Duh Ngapain Petani di Ngawi Ini Repot-repot Tangkap Tikus Sawah? – Cahaya matahari yang terik tidak menurunkan semangat beberapa petani di Desa Dempel, Kecamatan Geneng, Kabupaten Ngawi untuk berlomba-lomba tangkap tikus dengan tangan kosong. Duh ngapain repot sich?

Rupanya perlombaan ini diadakan sesudah petani merasakan bukti jika banyak korban jiwa melayang-layang sebab petani menempatkan perangkap tikus beraliran listrik di sawah. Bukannya tikus yang terkena, tapi justru nyawa pemilik tempat atau petani yang melayang-layang sebab tersengat listrik.

Mereka pada akhirnya kapok memakai perangkap tikus seperti ini. Lantas untuk berikan motivasi petani supaya ingin kembali memakai langkah tradisionil untuk tangkap tikus, perlombaan ini juga diselenggarakan.

“Cukup bisa hadiah, pak. Hasil tangkapan tikus dibeli,” jelas salah satunya petani yang mengambil sisi dalam perlombaan ini, Prijono (60), Selasa (11/12/2018).

Menurut Prijono, satu ekor tikus hasil tangkapan petani dihargai sebesar Rp 1.000 oleh kades. Oleh masyarakat ditempat, lomba seperti ini biasa dimaksud ‘gropyokan (berebutan) tikus’.
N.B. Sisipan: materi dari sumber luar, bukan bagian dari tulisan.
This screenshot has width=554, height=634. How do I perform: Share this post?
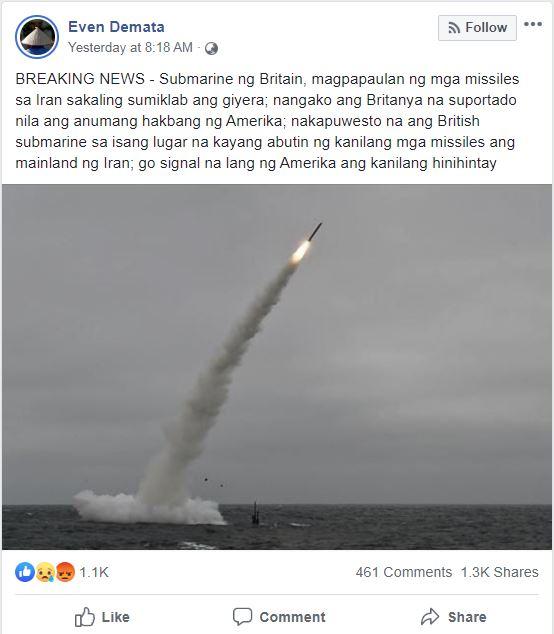(453, 617)
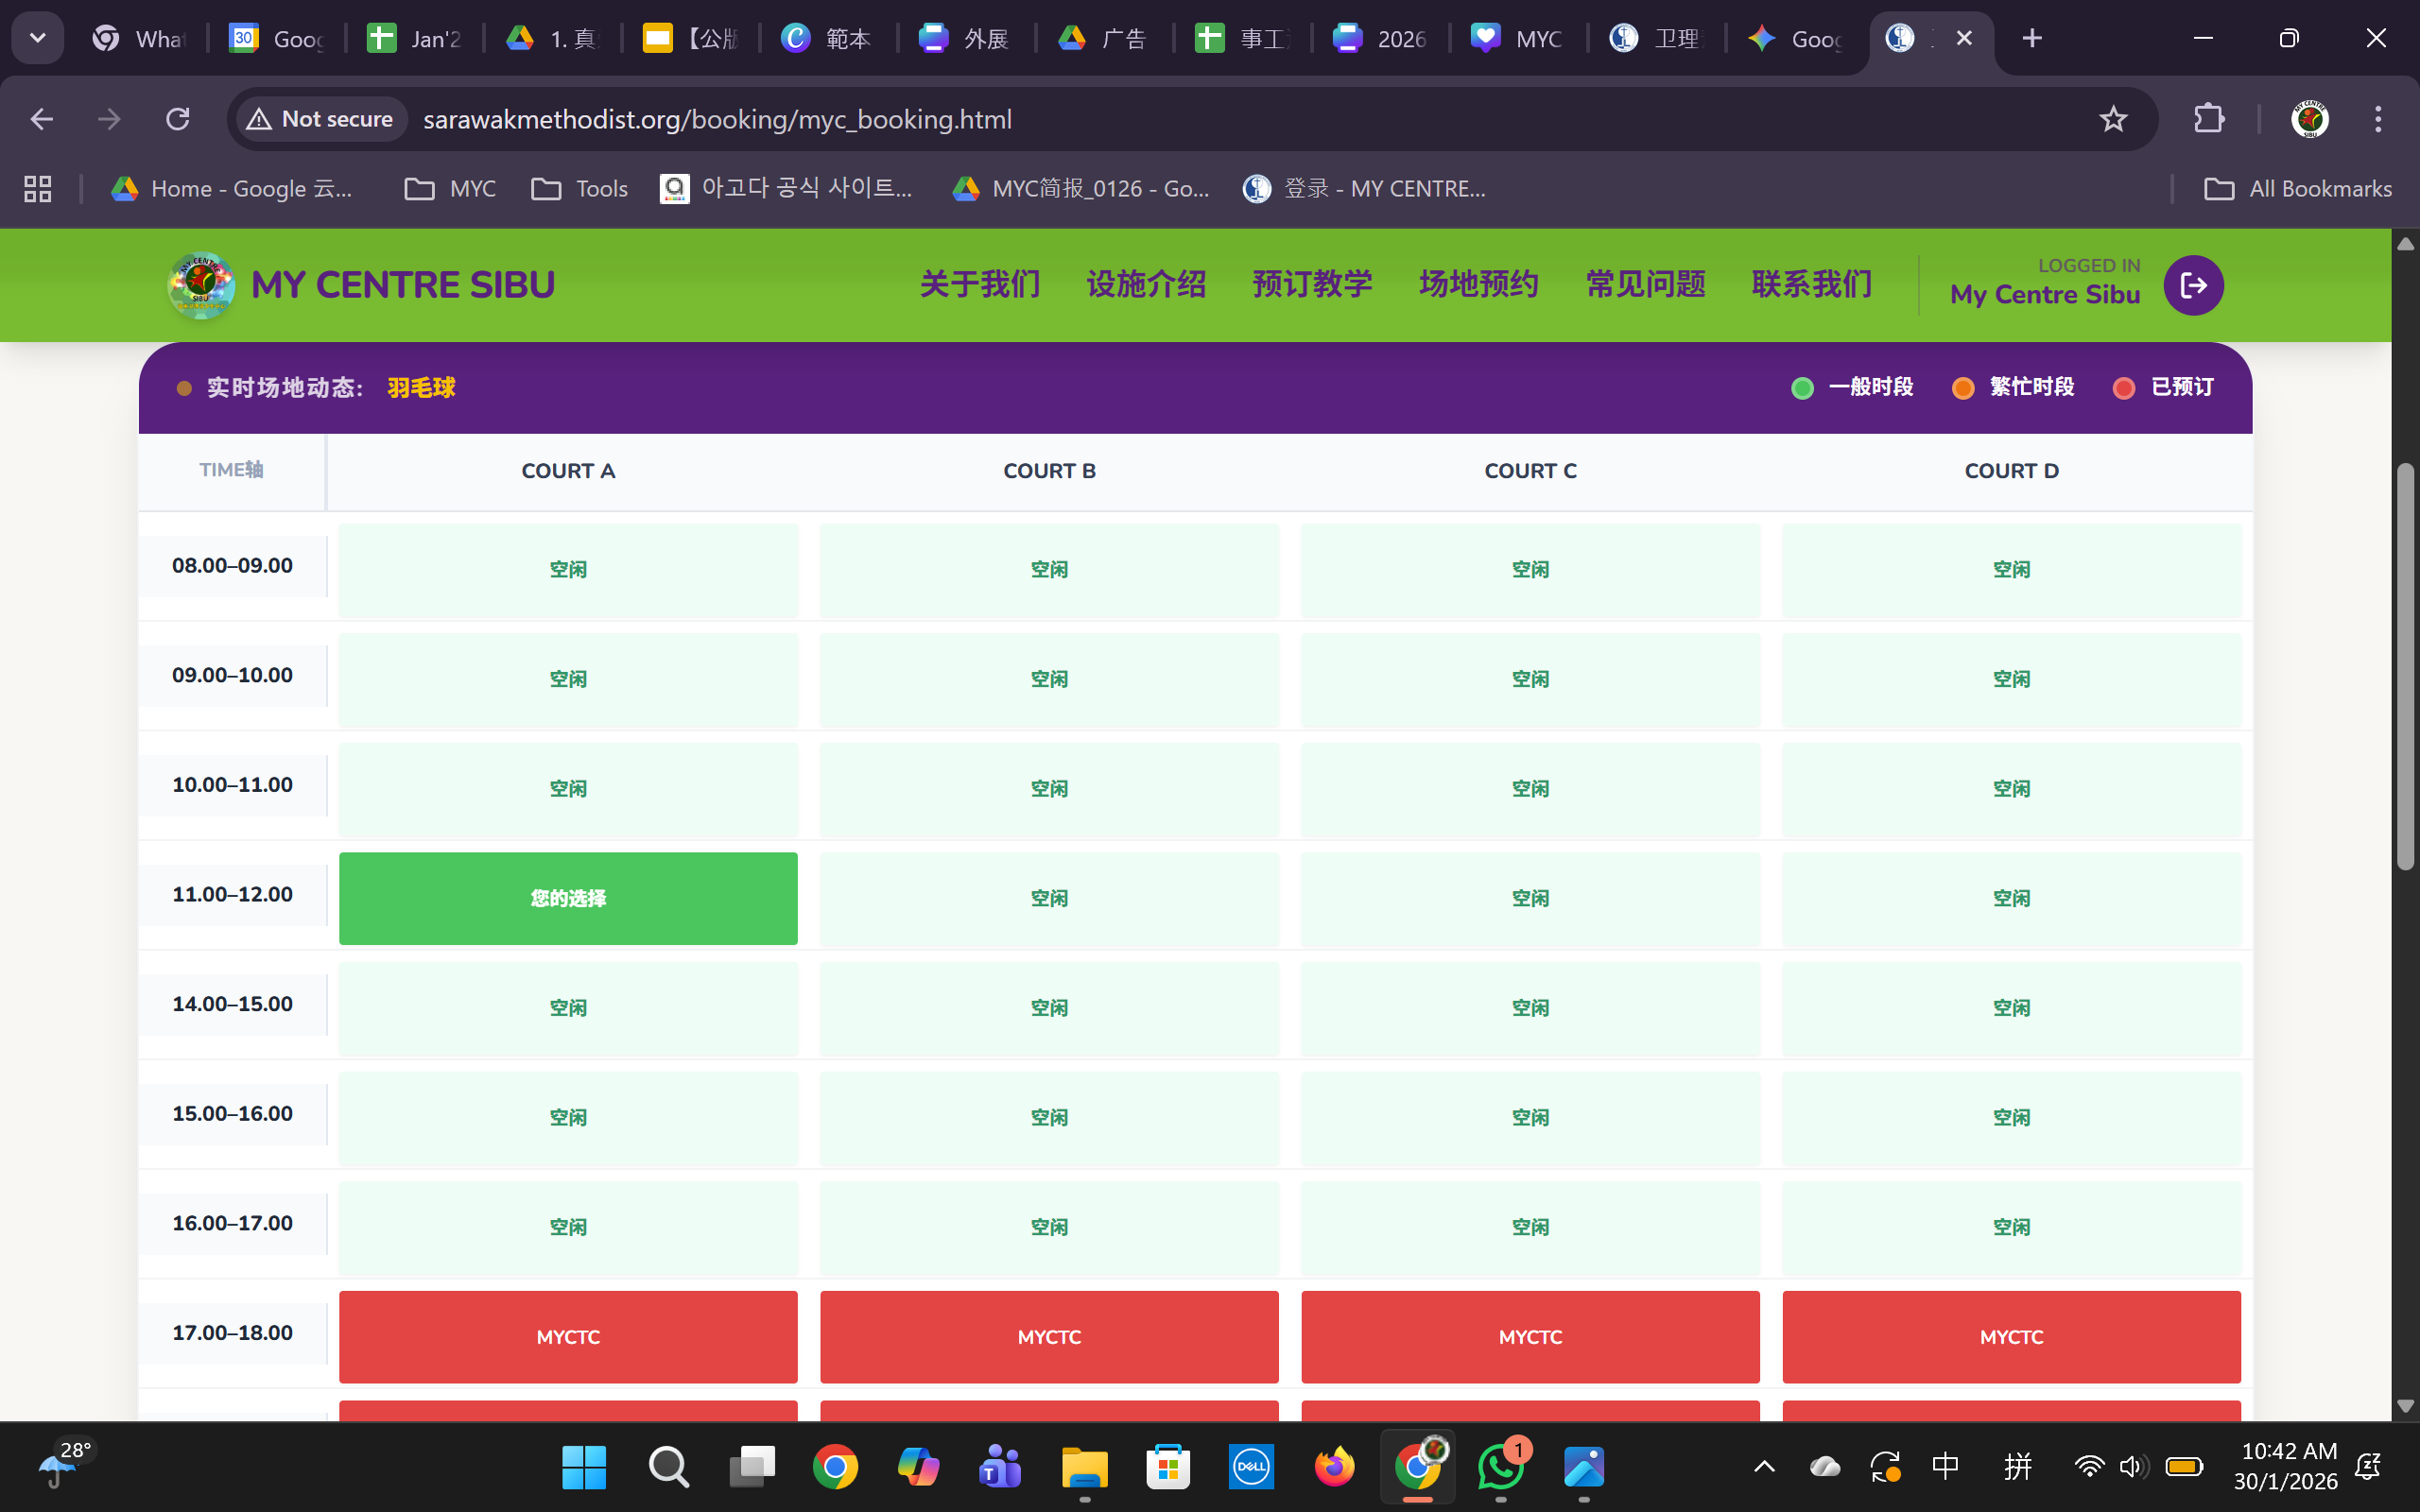
Task: Click the logout icon next to My Centre Sibu
Action: 2193,286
Tidak hanya dengan tangan kosong, beberapa petani memakai beberapa trick untuk melumpuhkan tikus seperti masukkan belerang ke sarang tikus atau uap panas ke sarang dengan pertolongan elpiji.

Ditambahkan Kepala Desa Dempel, Sugeng, tidak hanya kurangi korban jiwa karena jumlahnya tikus di sawah, beberapa petani ikut semangat ikuti perlombaan sebab jumlahnya hama tikus yang menyerang bibit padi mereka.
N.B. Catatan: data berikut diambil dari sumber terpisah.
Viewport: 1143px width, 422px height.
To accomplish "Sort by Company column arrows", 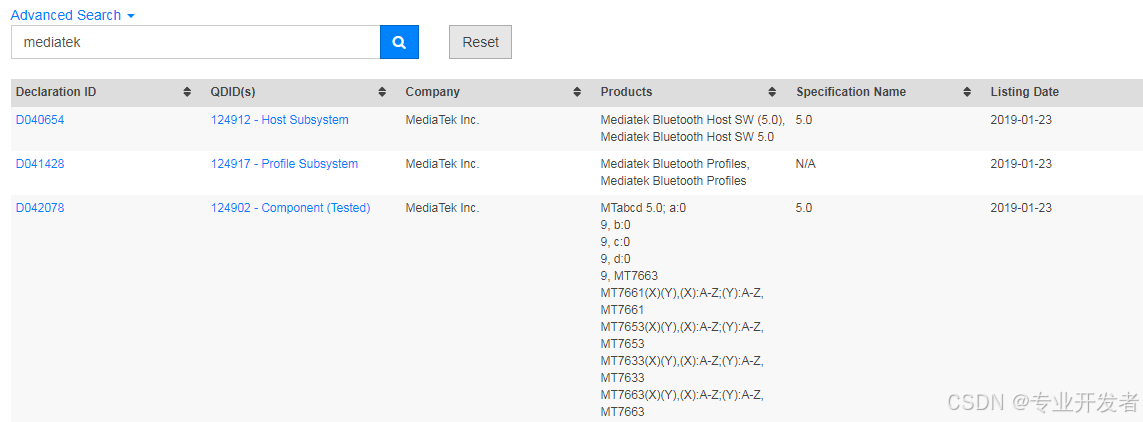I will pyautogui.click(x=577, y=92).
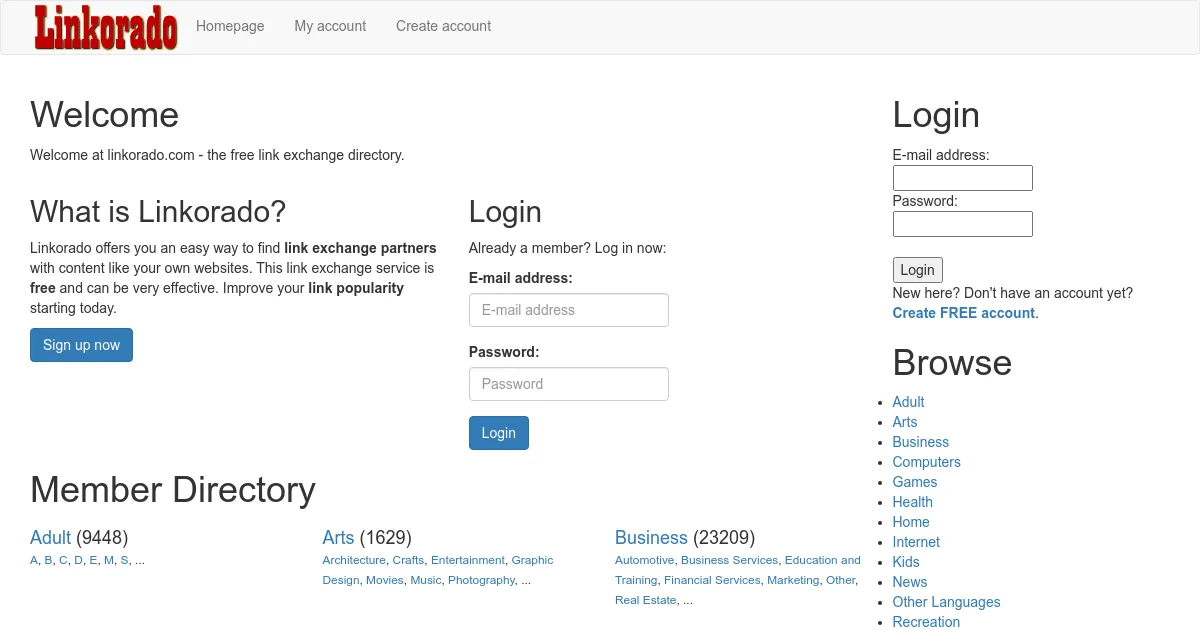The image size is (1200, 630).
Task: Go to My account in navbar
Action: (330, 26)
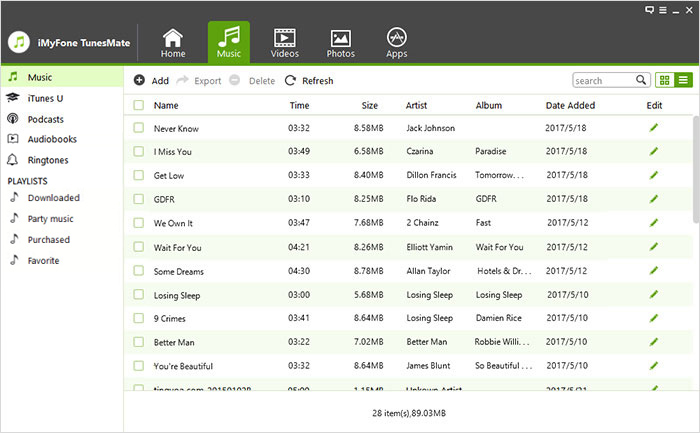Click the vertical scrollbar of the song list

(695, 170)
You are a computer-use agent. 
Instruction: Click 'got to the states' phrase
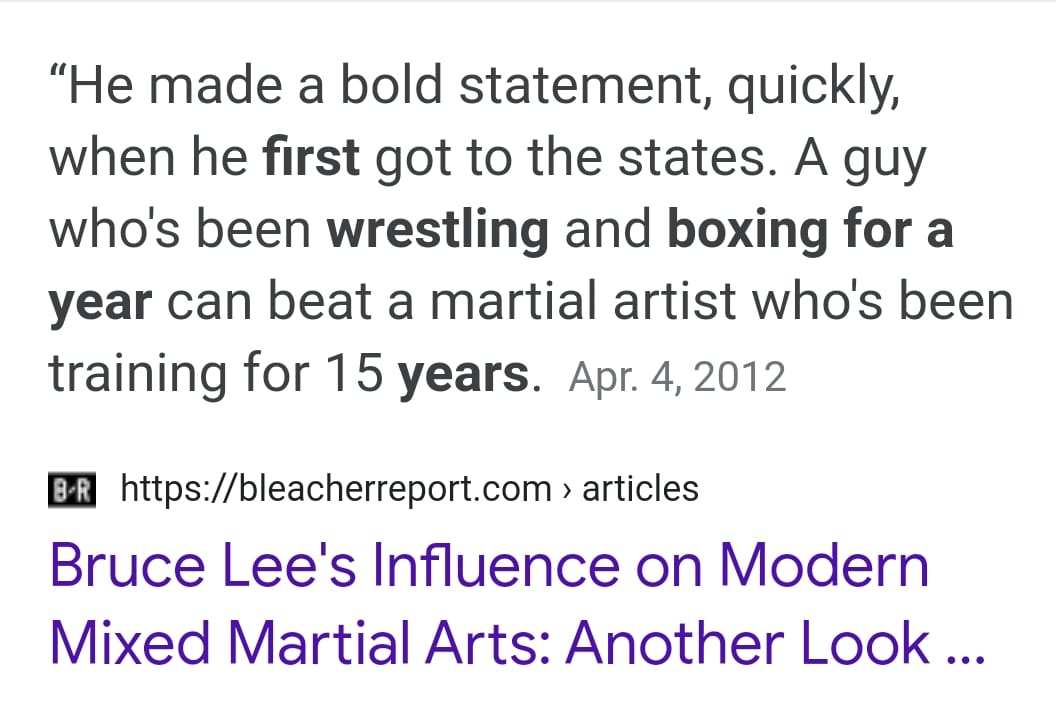[x=570, y=158]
“Hama tikus sekarang ini menggelisahkan petani sebab mengonsumsi bibit padi yang disemaikan serta siap tanam hingga petani mesti menyemaikan kembali benihnya. Jadi 2x petani mempersiapkan bibitnya,” tuturnya.

Wakil Bupati Ngawi, Ony Anwar yang ada dalam perlombaan ini menjelaskan gropyokan tikus ini dibutuhkan supaya petani kembali memakai penghilang hama yang ramah lingkungan, mengingat banyak korban jatuh karena perangkap tikus beraliran listrik.

“Saat satu tahun ini telah ada tujuh korban jiwa karena perangkap tikus listrik. Kami meminta petani untuk mengaplikasikan langkah penghilang tikus yang ramah lingkungan ini,” pungkasnya.

Dalam lomba yang berjalan semenjak pagi sampai sore hari ini, beberapa petani juga sukses menghimpun keseluruhan seputar 500 ekor tikus.